The governor also announced that his administration requested authorization from the U.S. Department of Transportation to transfer international cargo in Puerto Rico.
“These efforts are important for the island’s economic development,” the governor said in a statement. “The U.S. Bureau of Economic Analysis will now be the entity in charge of preparing the gross domestic product (GDP) reports, which include the 50 states and other U.S. territories. We hope that, through this agreement, Puerto Rico will take part in the national economy.”
Rosselló, who was accompanied by BEA Director Brian Moyer and Invest Puerto Rico Chief Executive Officer Rodrick Miller, stressed that one of the benefits of the agreement is that more and better data will be collected on Puerto Rico’s economic behavior and its response to fiscal and economic development policies, including the effects of disaster recovery programs.
“The U.S. Bureau of Economic Analysis will improve Puerto Rico’s competitiveness as an investment jurisdiction providing greater confidence to investors,” said Puerto Rico’s Economic Development secretary, Manuel Laboy.
The Rosselló administration is also making efforts—through the Economic Development & Commerce Department (DDEC by its Spanish acronym) and spearheaded by Resident Commissioner Jenniffer González—to be able to transfer international cargo at Puerto Rico airports.
Authorization to do so would result in the creation of jobs, greater fuel sales, attract new airlines and boost secondary markets, officials said.
The permit was requested for all existing international airports including Aguadilla, Carolina and Ponce.
“There are a lot of airplanes that fly over our airspace, but due to existing restrictions, these don’t use the island as a stop,” Laboy said, adding that Puerto Rico has “a strategic geographic position to benefit from the flights coming not only from Latin America, but also from Africa and its regions.”

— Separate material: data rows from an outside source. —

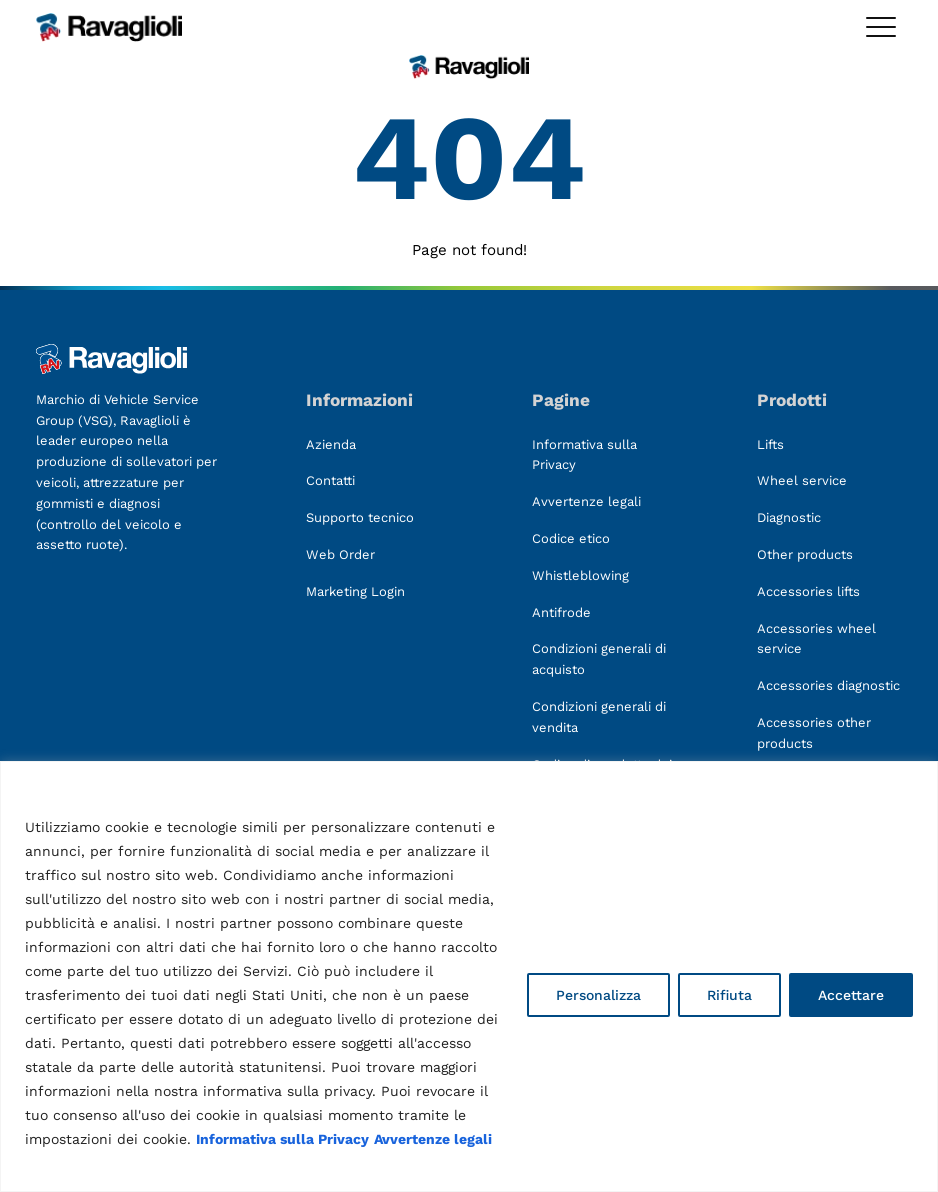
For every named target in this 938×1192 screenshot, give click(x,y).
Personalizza (598, 995)
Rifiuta (729, 995)
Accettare (851, 995)
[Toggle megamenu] (881, 27)
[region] (469, 976)
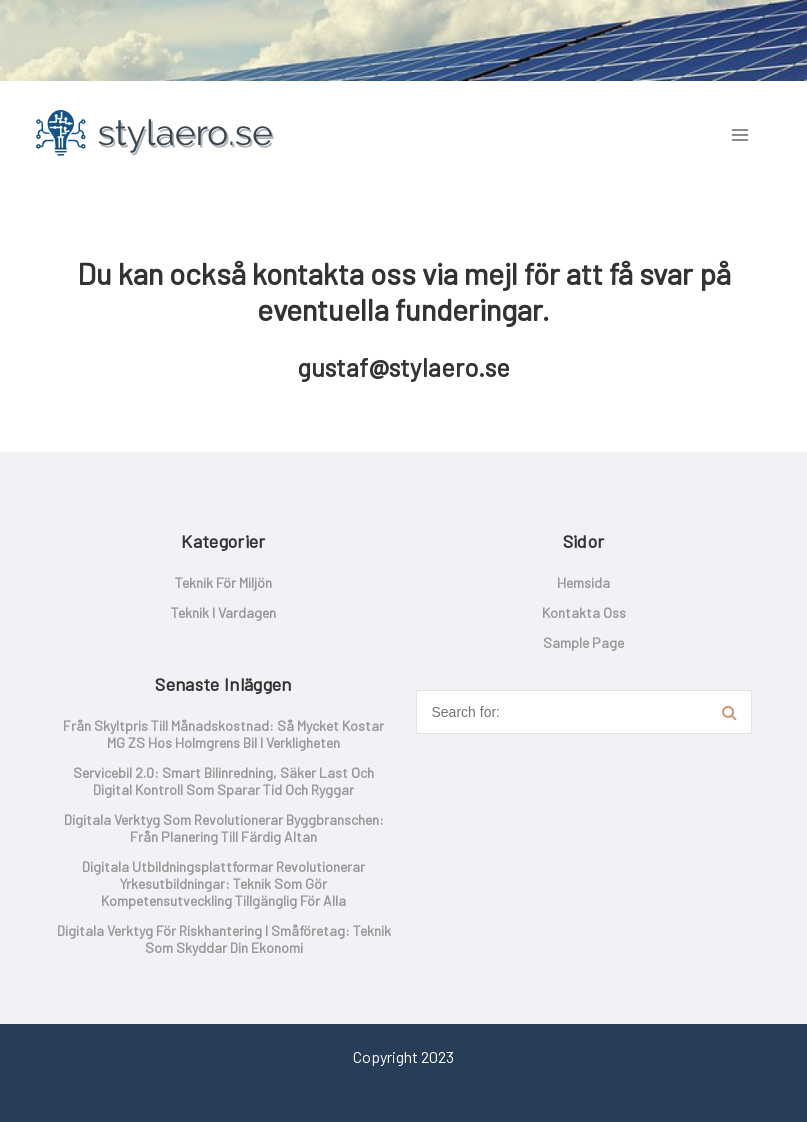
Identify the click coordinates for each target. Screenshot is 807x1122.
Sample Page (583, 642)
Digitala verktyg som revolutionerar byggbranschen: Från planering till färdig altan (224, 828)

The Economic Development chief further noted that “the government needs to develop new economic sectors that don’t depend as much on incentives and economic assistance and, through the authorization to transfer domestic and international cargo, we have a great opportunity.”
Regarding the BEA agreement, Congresswoman González said Washington lawmakers “have been working tirelessly on this issue through H.R. 1405, known as the Puerto Rico Data Collection Equality Act, a measure that will help to adequately address the needs of the 3.2 million American citizens living in the island by simply requiring federal statistics agencies to treat us equally, a problem that should have been taken care of long ago.”

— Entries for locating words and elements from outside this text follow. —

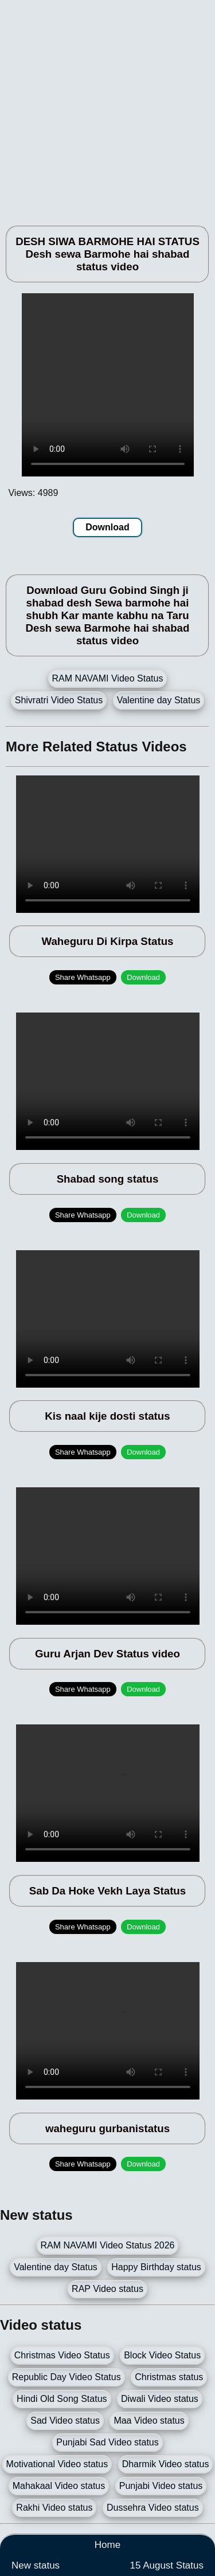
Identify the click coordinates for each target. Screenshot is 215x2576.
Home (107, 2544)
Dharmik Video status (165, 2464)
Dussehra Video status (153, 2507)
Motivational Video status (57, 2464)
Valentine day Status (159, 700)
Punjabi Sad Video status (107, 2442)
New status (35, 2565)
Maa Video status (149, 2420)
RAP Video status (107, 2289)
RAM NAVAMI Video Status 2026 (108, 2245)
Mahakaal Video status (59, 2486)
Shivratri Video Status (59, 700)
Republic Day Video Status (66, 2377)
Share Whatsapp (83, 977)
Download (107, 527)
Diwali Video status (159, 2399)
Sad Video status (65, 2420)
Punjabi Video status (161, 2486)
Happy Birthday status (156, 2267)
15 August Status (167, 2565)
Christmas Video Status (62, 2355)
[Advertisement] (107, 107)
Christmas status (169, 2377)
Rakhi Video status (54, 2507)
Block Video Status (162, 2355)
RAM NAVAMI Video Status (107, 678)
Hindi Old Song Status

González added that she reintroduced the Puerto Rico Air Cargo Industry Empowerment Act on April 25, saying the Stevens Amendment has been positive for the Anchorage community in Alaska, which Laboy also used as an example of the potential gains for Puerto Rico if air cabotage restrictions were eliminated. Some 20,000 jobs were created in the Alaska airport and related activities.
Northwest Airlines Cargo President Jim Friedel said that a new foreign flight a day generates approximately 90 additional jobs in Alaska.
According to a study carried out by Puerto Rico-based think tank Estudios Técnicos, a lifting of cabotage restrictions could result, conservatively, in some 10 new flights to the island a day, creating up to 900 new jobs and a payroll increase of about $30 million.